On March 23, Professor Mark Denbeaux and Research Fellows from the Seton Hall University School of Law Center for Policy & Research had the unique opportunity to meet with staff members of the Oversight and Investigations Subcommittee of the House Armed Services Committee.
The Subcommittee is conducting a retrospective, in-depth study of Guantánamo detainee transfers and outcomes, with a view toward issuing a report later this year. The staff of the Committee invited Professor Denbeaux and the Research Fellows in light of the Center’s work on detainee release, transfer, and recidivism, as well as its involvement in detainee representation.

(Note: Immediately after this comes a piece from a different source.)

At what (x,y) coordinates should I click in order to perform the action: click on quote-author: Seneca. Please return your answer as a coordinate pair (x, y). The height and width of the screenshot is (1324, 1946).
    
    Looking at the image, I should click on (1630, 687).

In anticipation of the meeting with the Center, the staff members sent Professor Denbeaux an overview of their objectives:
We plan to assess the government’s past and present policies, procedures, and practices for determining detainees’ eligibility for transfer or release, including how security risks and country assurances were determined. We also plan to examine how transfers and releases were implemented and determine, to the extent possible, what happened to detainees after they left Guantanamo, including any re-engagement in terrorist-related activities.We hope to be able to identify lessons learned from past detainee transfers and make recommendations for improving transfers in the future.

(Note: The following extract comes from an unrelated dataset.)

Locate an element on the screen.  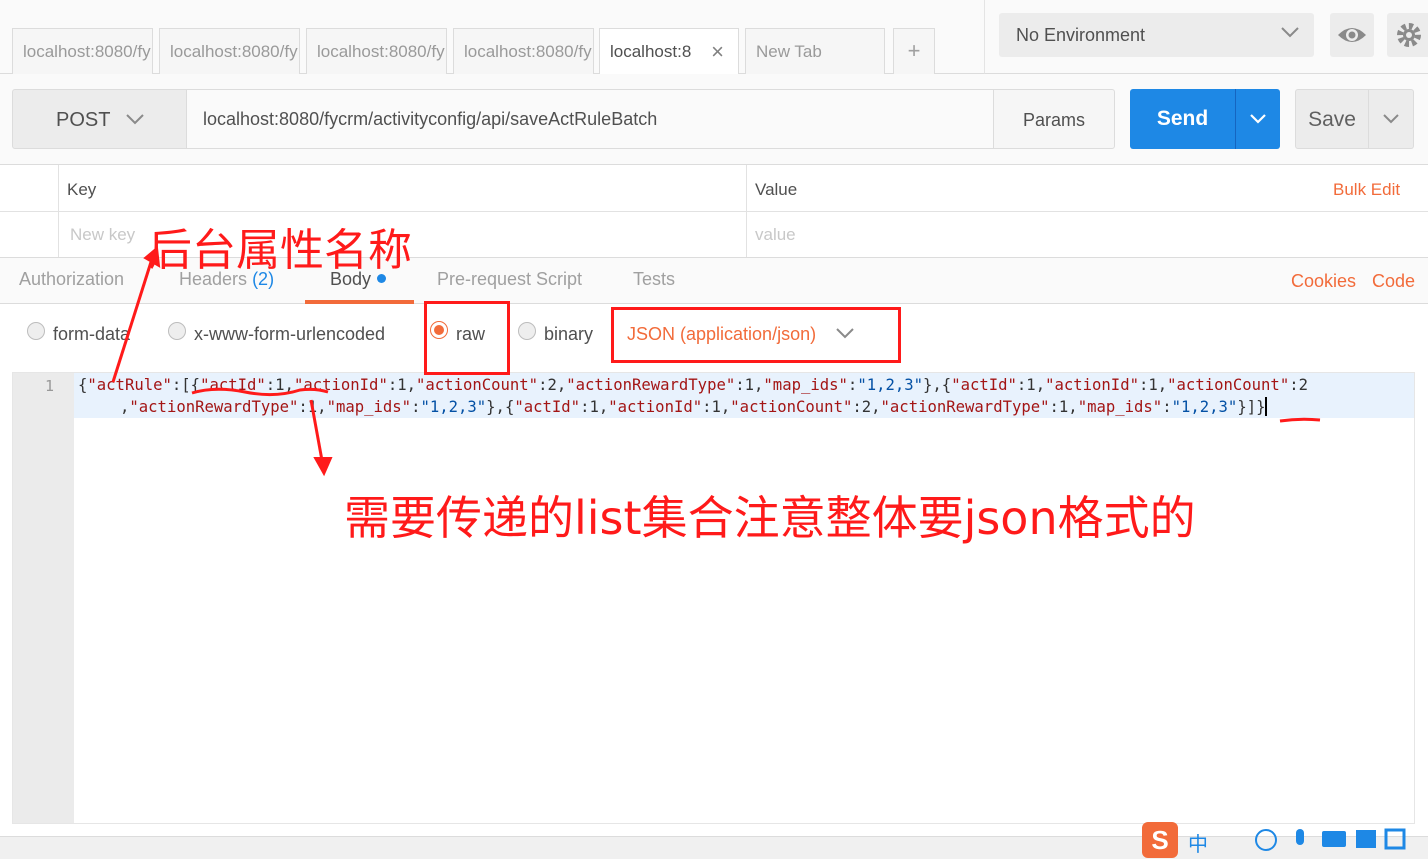
ime-toolbar: S 中 is located at coordinates (1284, 840).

At the meeting the students presented the Committee with information regarding its profile of detainees, a profile of detainees who have been released, the evidentiary basis for their release, and thoughts about the procedure for determining whether to release them.
In accordance with the Committee’s timeline, the Center will concentrate on three projects: an updated profile of all released detainees, including the allegations against each detainee; a survey of all released detainees to determine their reintegration into civilian life; and a study of allegations made in habeas cases.
The habeas project reviews allegations, findings of fact and legal holdings at the Combatant Status Review Tribunal, District Court and Court of Appeals levels.
The project then compares the government’s allegations at each level, specifically contrasting the allegations against those released with those still detained in an attempt to determine what evidence is considered sufficient to support further detention or release.